Bradford, Vt. — Hill’s 5 & 10 has been a Bradford institution since its founding in 1959.
Around Labor Day weekend, however, the fabled five-and-dime store will shut its doors for the final time.
Increased competition from chain stores, together with the economic troubles brought on by the Great Recession, prompted the decision to close, said Hill’s co-owner Mary Wendell.
“When I saw the dollar store going up in Fairlee I just threw in the towel,” Wendell said. “Enough was enough.”
Pamela Wilcox has been shopping at Hill’s for about 60 years. She came to the store while she was growing up in Lyme, and later brought her own children.
“My son used to go nuts here,” she said while browsing the store’s collection of greeting cards on a recent afternoon.
Wilcox compared the store to Dan and Whit’s, the Norwich general store: “That’s the way it was here at Hill’s. You could just find everything you needed,” she said.
Currently, the store sells toys, boots, yarn, wrapping paper, linens, cooking supplies, and quirkier products like mood rings and Fels-Naptha soap.
Wendell has lots of memories from her time at the store. As a justice of the peace, she once officiated a marriage at the checkout counter.
Wendell said the store also used to host Santa Claus during the holiday season and participate in Midnight Madness, an early-November town-wide shop ping fest started by Edward Wendell, her father-in-law and the store’s original owner.
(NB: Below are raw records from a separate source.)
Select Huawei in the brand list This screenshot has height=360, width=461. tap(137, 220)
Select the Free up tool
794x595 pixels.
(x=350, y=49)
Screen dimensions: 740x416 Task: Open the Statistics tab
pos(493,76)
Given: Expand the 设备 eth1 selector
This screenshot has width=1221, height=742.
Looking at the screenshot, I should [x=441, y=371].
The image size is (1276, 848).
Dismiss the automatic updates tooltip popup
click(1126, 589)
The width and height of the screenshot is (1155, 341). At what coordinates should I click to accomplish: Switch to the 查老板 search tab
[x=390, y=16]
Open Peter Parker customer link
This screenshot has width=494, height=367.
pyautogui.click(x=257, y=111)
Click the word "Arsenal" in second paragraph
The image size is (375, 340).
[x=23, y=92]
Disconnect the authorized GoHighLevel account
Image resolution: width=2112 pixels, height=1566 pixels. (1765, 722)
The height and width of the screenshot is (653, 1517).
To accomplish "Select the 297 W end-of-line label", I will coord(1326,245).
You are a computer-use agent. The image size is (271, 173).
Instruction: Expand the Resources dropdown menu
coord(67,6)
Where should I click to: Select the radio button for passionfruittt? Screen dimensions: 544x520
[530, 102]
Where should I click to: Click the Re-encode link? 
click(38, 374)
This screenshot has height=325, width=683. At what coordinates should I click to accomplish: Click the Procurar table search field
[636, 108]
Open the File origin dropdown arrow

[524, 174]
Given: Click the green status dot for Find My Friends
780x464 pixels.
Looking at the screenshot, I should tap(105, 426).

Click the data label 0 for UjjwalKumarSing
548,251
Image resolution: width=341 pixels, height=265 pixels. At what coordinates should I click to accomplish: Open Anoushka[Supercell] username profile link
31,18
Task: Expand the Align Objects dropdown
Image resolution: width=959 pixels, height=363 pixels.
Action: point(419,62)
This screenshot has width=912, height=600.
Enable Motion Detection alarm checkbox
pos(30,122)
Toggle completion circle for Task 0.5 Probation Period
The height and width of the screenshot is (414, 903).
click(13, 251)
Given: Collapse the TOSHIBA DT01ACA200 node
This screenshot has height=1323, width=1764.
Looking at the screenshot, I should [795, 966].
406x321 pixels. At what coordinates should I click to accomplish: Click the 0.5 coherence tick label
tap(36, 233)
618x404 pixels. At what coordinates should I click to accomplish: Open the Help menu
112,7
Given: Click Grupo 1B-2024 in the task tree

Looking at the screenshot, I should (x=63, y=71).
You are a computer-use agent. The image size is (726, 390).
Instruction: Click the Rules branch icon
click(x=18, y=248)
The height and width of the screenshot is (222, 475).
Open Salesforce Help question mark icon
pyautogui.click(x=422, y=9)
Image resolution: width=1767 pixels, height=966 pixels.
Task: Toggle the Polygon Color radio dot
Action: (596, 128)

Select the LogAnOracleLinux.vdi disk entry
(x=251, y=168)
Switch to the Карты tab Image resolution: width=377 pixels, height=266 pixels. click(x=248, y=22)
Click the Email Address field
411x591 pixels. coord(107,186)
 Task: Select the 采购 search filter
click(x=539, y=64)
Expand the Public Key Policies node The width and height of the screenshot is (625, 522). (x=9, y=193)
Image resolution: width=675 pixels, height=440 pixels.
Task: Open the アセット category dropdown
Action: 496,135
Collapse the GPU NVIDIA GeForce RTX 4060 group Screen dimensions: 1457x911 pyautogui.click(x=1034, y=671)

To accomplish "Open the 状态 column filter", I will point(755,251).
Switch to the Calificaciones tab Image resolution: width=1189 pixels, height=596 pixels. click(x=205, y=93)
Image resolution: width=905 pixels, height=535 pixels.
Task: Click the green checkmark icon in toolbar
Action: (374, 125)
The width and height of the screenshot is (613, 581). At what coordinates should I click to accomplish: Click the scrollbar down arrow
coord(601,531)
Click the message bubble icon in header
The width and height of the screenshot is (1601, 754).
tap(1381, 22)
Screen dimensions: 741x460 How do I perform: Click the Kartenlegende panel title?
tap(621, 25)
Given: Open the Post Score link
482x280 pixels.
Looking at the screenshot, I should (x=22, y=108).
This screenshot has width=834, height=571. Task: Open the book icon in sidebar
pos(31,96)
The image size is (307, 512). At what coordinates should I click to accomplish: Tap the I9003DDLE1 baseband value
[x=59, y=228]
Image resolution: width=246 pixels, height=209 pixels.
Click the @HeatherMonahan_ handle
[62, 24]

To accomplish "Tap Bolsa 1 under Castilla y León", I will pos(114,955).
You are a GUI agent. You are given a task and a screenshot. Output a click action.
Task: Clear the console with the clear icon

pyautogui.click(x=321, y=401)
“It’s the people. That’s all there is to it,” she said of her best memories of the store.
“People come in, you ask them how their great-aunt’s doing. You ask the little kids, ‘What grade are you going into this year?’ It’s not like a Wal-Mart or a dollar store, that they could care less. Here it’s like, you know your customers.”
One of the store’s main wholesalers also went out of business recently, putting added strain on the operation.
Wendell said the decision to close had been met with resistance by some customers: “ ‘You can’t close.’ I get that a lot. ‘You can’t close.’ ”
Wendell’s grandson wanted to take over the store, but she wouldn’t let him. “You cannot make a store like this go; you just can’t do it anymore,” she said. “You can’t fight the competition.”
Jennifer Boyd, of Bradford, called the store’s closure part of the “sad passing of another era in our country’s history.”
Visiting Hill’s for the first time, David Donath, of Woodstock, said it was “sad to see a place like this going down.” He added, however, that “downtown Bradford seems healthy, more so than lots of places.”
For Wilcox, going to Hill’s has been a family tradition for decades. “I love this store and it’s very upsetting to have it close,” she said. “But I understand perfectly why they’re doing it.”
Wendell and her husband, Ed, the store’s owners, declined the town’s offer to throw them a party. They’re not seeking any fanfare. Rather, they are calmly winding down operations.
The shelves are thinning, and this past winter Wendell closed the store’s downstairs area, which held women’s clothes. Meanwhile, Ed’s brother Vincent owns the space occupied by the store and will seek a new use for it once the store closes.
Wendell said customers had been taking advantage of the discounts the store started offering several weeks ago. “People are enjoying the sales, saving some money,” she said. She added, however, that many people are coming in primarily to reminisce and browse the store one final time.
Ed Wendell grew up while his dad was running Hill’s. “He was pretty strict teaching us how to do the job,” Ed recalled.
Edward Sr. would take the family to New York City to attend toy shows and buy goods in the Garment District. Back in Bradford, he would often meet with salesmen over lunch.
“It’s a long-gone era,” Mary Wendell said.